L'absence des pèlerins se fait lourdement sentir. La question est moins économique qu'il n'y paraît. Recevions-nous des pèlerins ou des touristes qui se détournent de la destination quand elle ne répond plus à leurs critères de vacances ?


Comment faire revenir les pèlerins maintenant ? Nous sommes attablés dans le restaurant de Gaby et en solidarité avec lui. Porte de Jaffa, le Versavé est fermé faute de touristes, mais de temps en temps, Gaby organise une soirée pour faire entrer trois francs six sous.

À cet instant, la conversation tourne autour des pèlerinages avec cette question cruciale : comment faire revenir les pèlerins ? Croyants ou pas, nous voyons les conséquences de cette désertion des lieux saints sur ceux qui sont nos amis, nos voisins, des guides, des agents de voyages, des restaurateurs, des vendeurs du souk, des communautés religieuses, des autocaristes, des hôteliers et tout leur personnel, des cavistes… même la vente des hosties est affectée !

Israël a fait ses comptes, le tourisme qui compte pour 2.3% de son PiB, attendra. La communauté la plus affectée est la communauté chrétienne. Dans des proportions très inquiétantes.

Pour la France, deux groupes de 20 personnes sont venus après 8 mois. Le premier du diocèse de Fréjus Toulon, avec son évêque en signe de solidarité. Le deuxième, des chevaliers et dames du Saint-Sépulcre pour prendre le pouls de la reprise des pèlerinages à l’automne. Ils étaient 160 italiens la même semaine.

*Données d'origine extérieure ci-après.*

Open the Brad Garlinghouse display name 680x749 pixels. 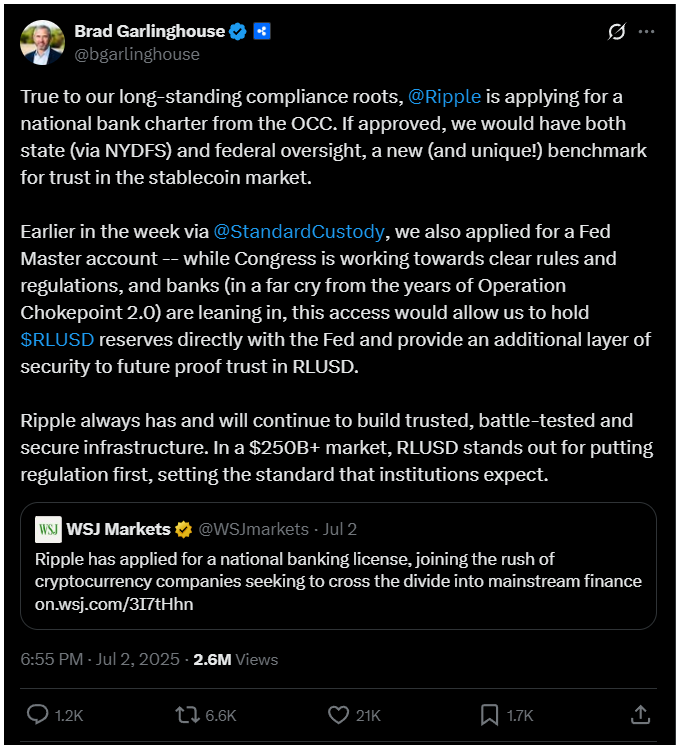[x=148, y=32]
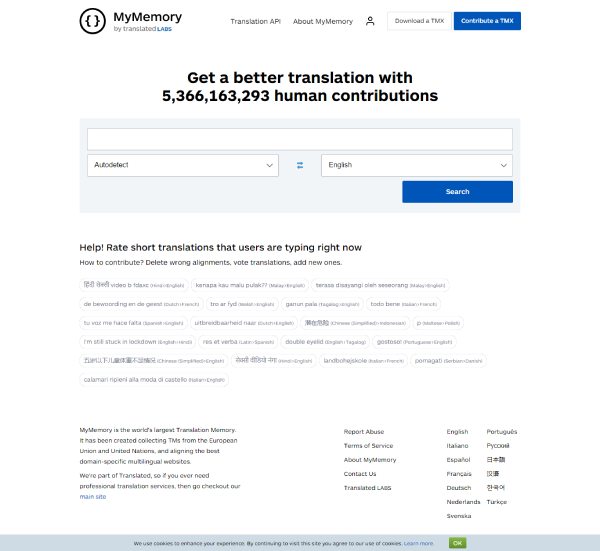
Task: Accept cookies with the OK button
Action: [x=457, y=543]
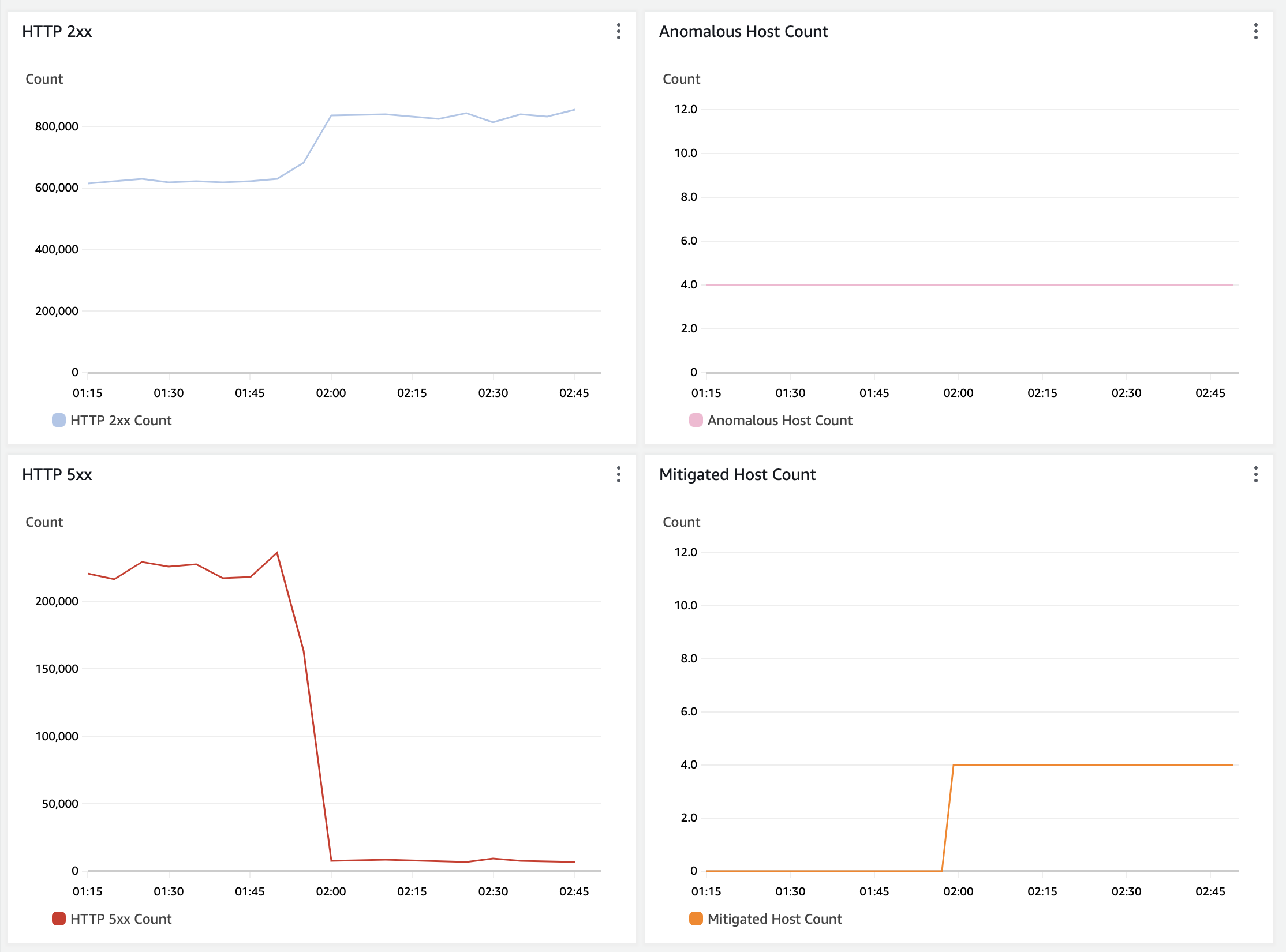The height and width of the screenshot is (952, 1286).
Task: Open the Anomalous Host Count widget options menu
Action: [1256, 32]
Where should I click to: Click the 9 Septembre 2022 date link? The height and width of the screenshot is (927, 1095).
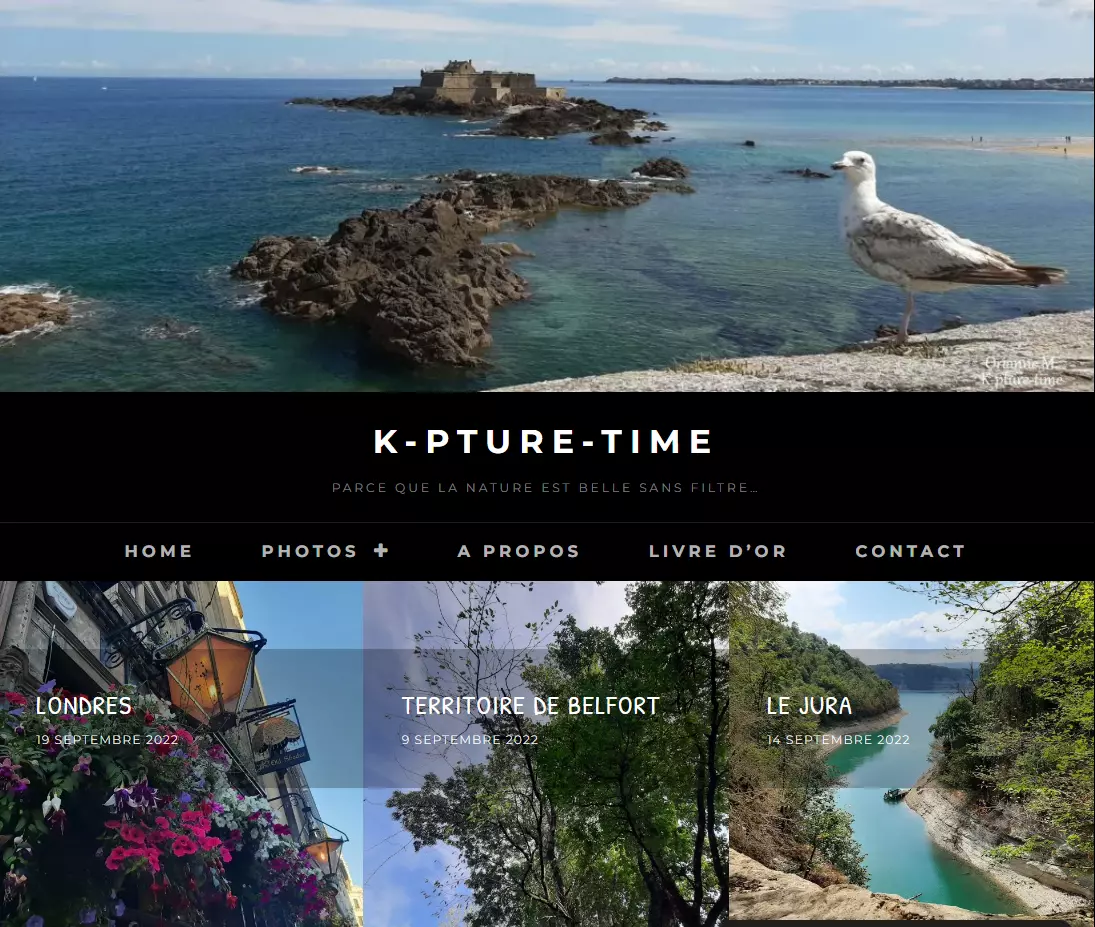(470, 740)

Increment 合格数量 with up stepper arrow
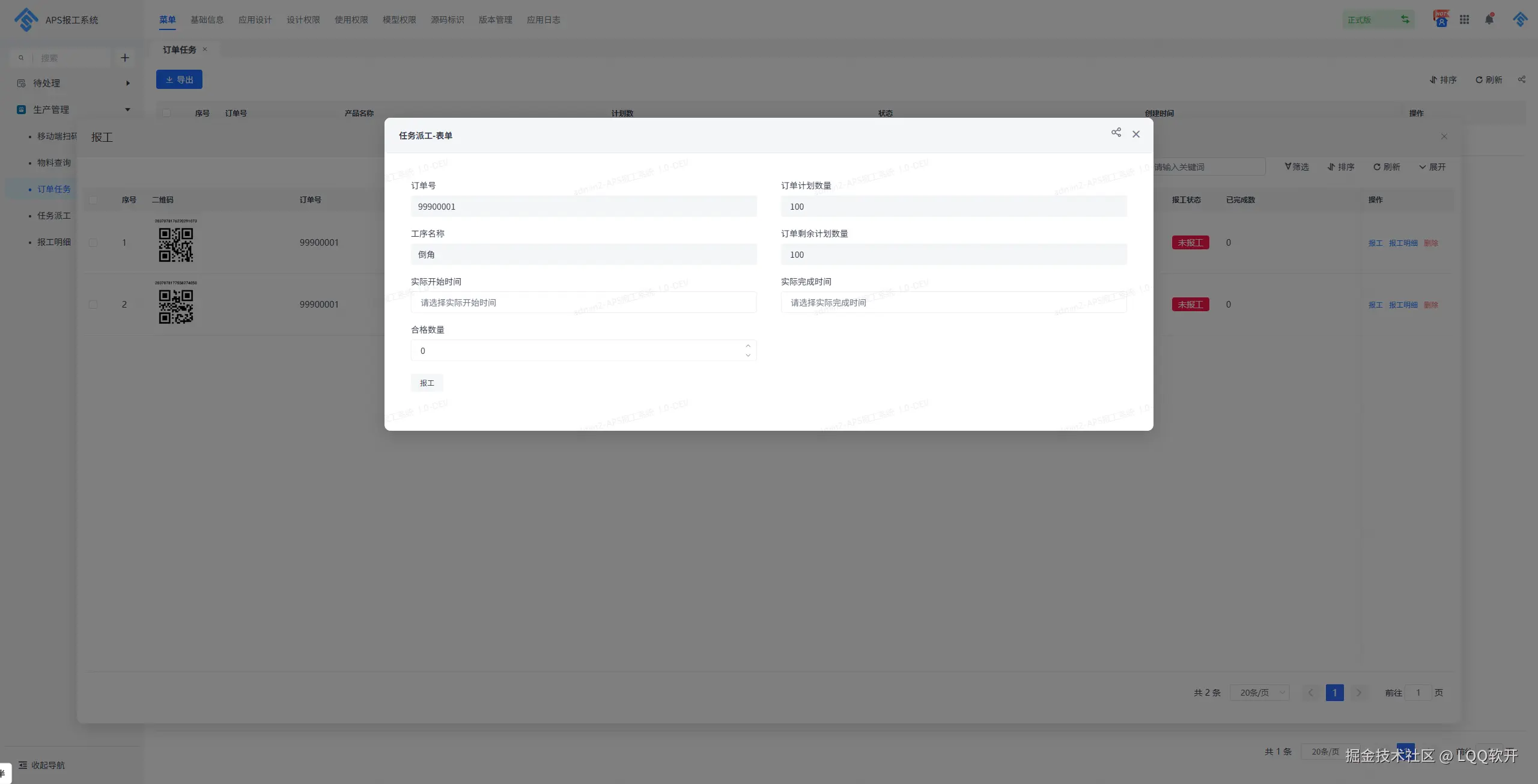748,345

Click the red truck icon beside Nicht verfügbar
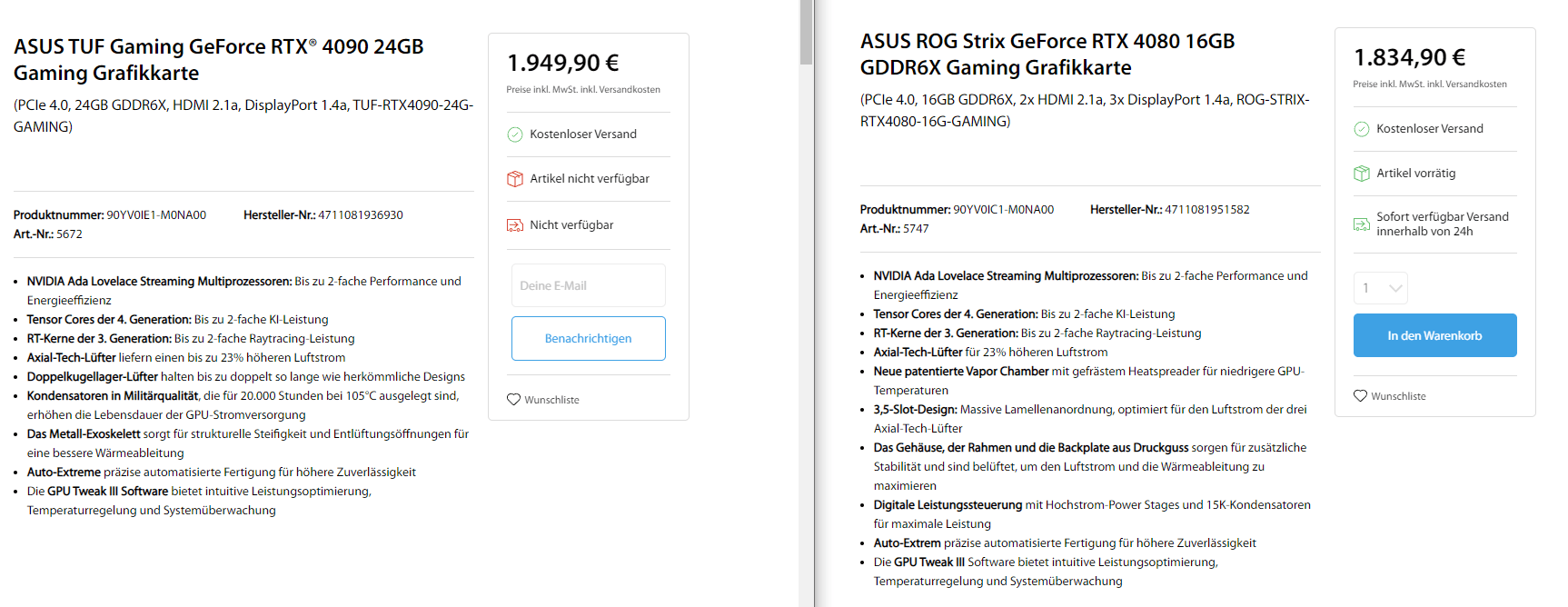(514, 225)
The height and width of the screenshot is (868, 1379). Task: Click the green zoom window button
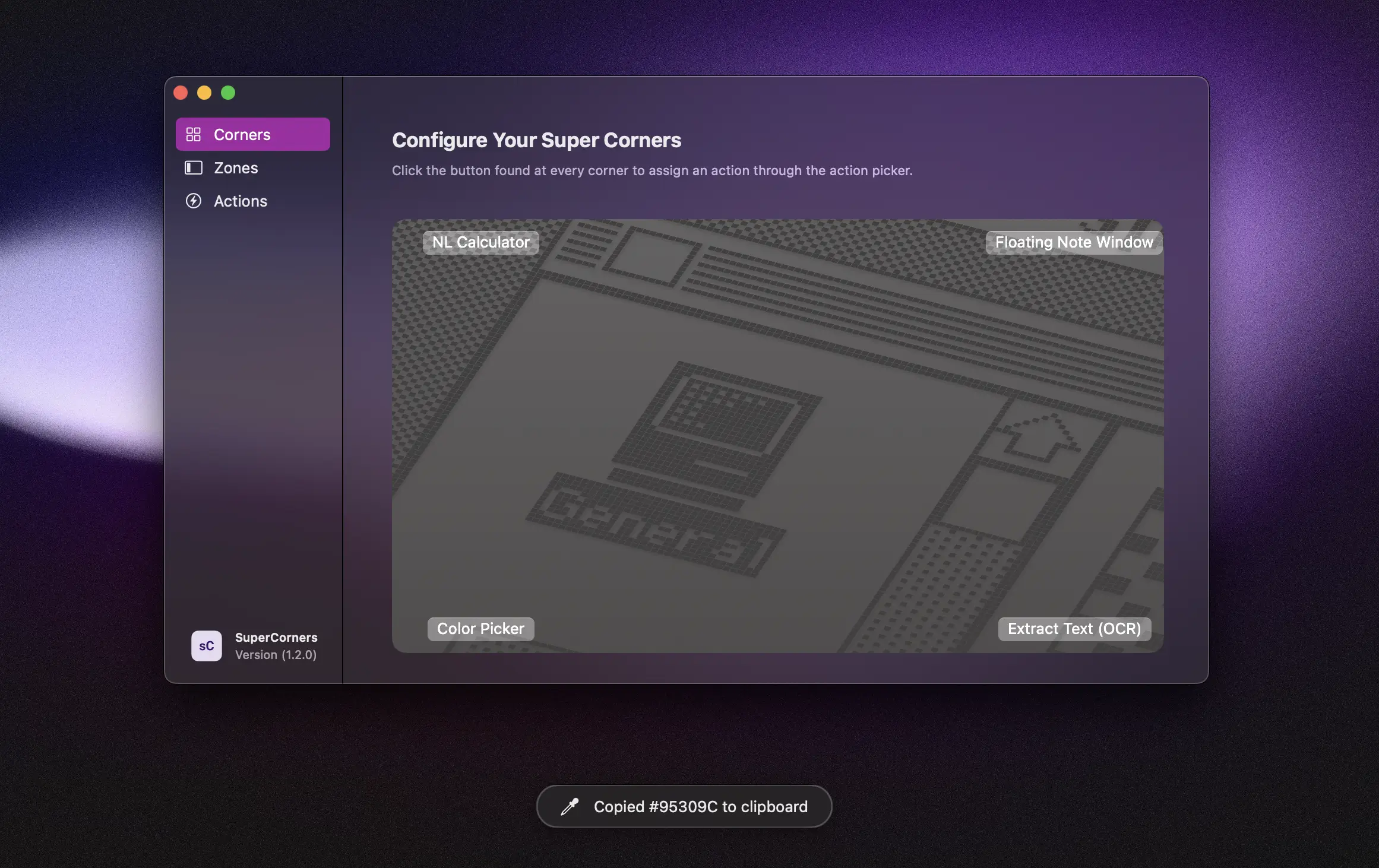coord(228,93)
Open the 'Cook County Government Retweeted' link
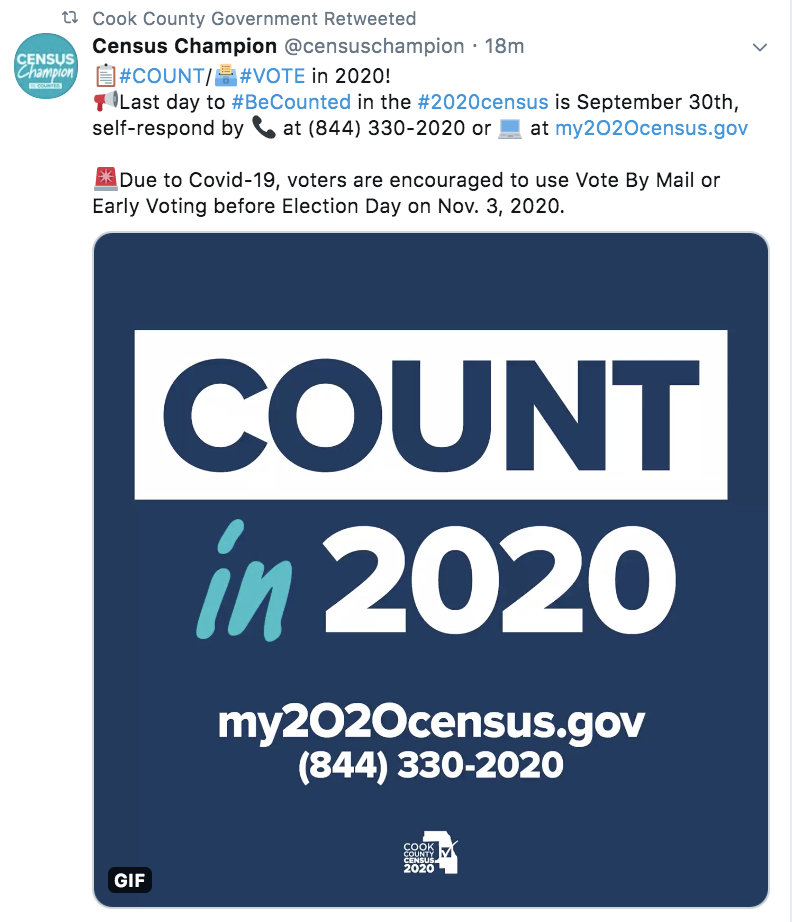 click(254, 19)
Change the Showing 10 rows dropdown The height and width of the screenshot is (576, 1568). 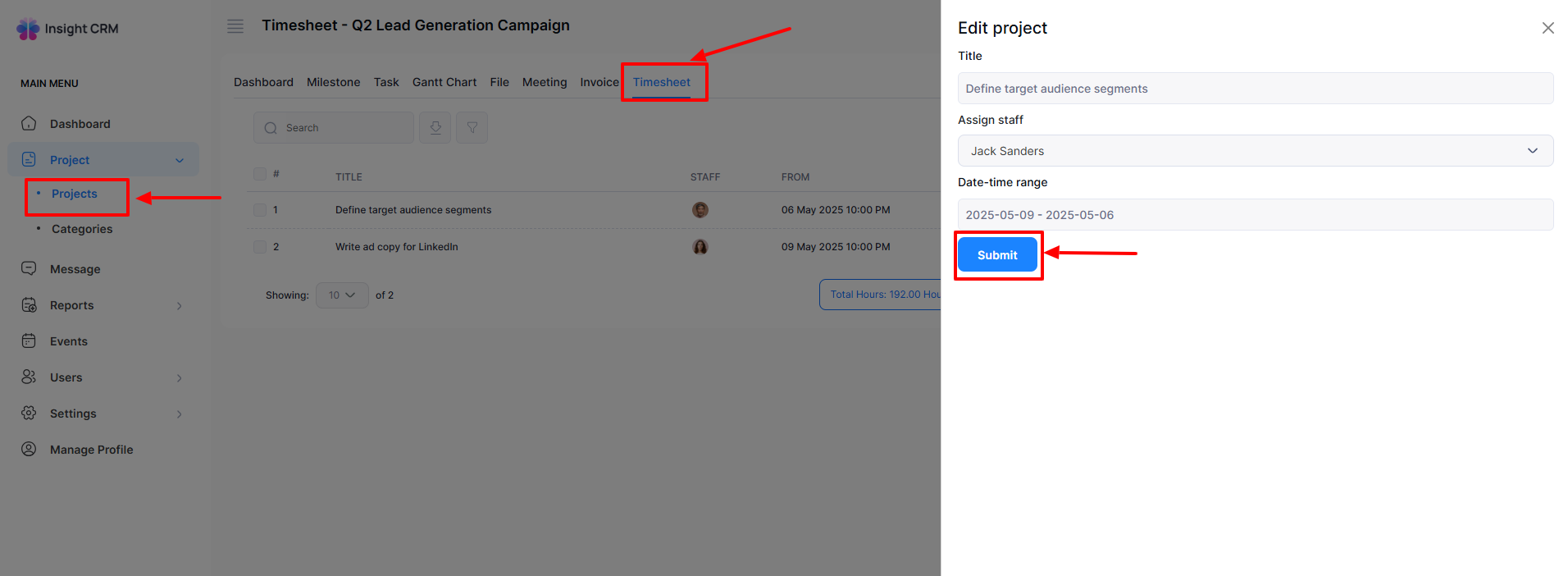342,295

J’apostrophe Guillaume de Dieuleveult le correspondant du Figaro : « Il parait que tu leur as fait peur ? Mais qu’as-tu fait malheureux ? ». « Oui mais non, on ne peut pas faire abstraction de la situation. » Il a raison et qui parle de faire abstraction ? On parle de venir en pèlerinage. Evidemment, si on venait faire du tourisme dans un pays en guerre, ça gâcherait les vacances. Mais un pèlerinage ? Mettre ses pas dans les pas du Christ et faire confiance, donner à boire à qui a soif d’espérance, habiller celui à qui la haine enlève la dignité, visiter les prisonniers d’une situation qui enferme les populations, se laisser accueillir par cet autre qui est aussi un frère. Guillaume parle de la foi et du courage qu’avaient les pèlerins du Moyen-âge. Ils partaient sans même l’assurance d’arriver au but. Je mentionne ce que le Custode m’a dit et que j’ai censuré en interview : « Il n’y a rien de plus beau que de mourir en Terre Sainte ».  Nous convenons que pour être chevaleresque ce n’est pas très vendeur. Nous convenons surtout qu’il n’y a, sur le circuit des pèlerinages, pas de risque dès lors qu’on a évité Dan et Naplouse. On rit finalement à force de sortir des arguments grotesques pour convaincre les pèlerins de revenir. On rit surtout parce que c’est un ultime rempart pour ne pas pleurer.